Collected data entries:
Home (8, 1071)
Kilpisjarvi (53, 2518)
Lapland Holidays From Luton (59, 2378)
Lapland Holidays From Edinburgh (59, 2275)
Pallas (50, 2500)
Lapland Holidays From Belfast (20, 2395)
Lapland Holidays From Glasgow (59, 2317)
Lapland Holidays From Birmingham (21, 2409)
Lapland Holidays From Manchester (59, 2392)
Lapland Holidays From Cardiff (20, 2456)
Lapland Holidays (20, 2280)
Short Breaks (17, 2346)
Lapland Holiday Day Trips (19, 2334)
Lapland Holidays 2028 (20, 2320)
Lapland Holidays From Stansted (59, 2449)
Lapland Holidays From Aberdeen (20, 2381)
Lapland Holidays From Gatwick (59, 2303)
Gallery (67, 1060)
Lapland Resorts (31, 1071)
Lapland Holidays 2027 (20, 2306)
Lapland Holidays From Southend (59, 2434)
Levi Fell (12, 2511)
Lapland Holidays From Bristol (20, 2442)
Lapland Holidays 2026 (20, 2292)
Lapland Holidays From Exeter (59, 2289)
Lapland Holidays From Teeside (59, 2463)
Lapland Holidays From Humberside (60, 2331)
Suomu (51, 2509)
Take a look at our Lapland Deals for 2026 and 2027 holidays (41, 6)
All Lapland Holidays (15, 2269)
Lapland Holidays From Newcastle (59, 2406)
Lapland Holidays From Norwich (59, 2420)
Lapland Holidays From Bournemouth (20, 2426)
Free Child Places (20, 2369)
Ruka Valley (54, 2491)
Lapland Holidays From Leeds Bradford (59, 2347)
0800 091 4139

Task to carry out = The response should contain only a verbatim copy of the lines from the line with "All Lapland Holidays (15, 2269)" to the final line of the records.

Solution to the problem =
All Lapland Holidays (15, 2269)
Lapland Holidays From Newcastle (59, 2406)
Lapland Holidays From Norwich (59, 2420)
Lapland Holidays From Bournemouth (20, 2426)
Free Child Places (20, 2369)
Ruka Valley (54, 2491)
Lapland Holidays From Leeds Bradford (59, 2347)
0800 091 4139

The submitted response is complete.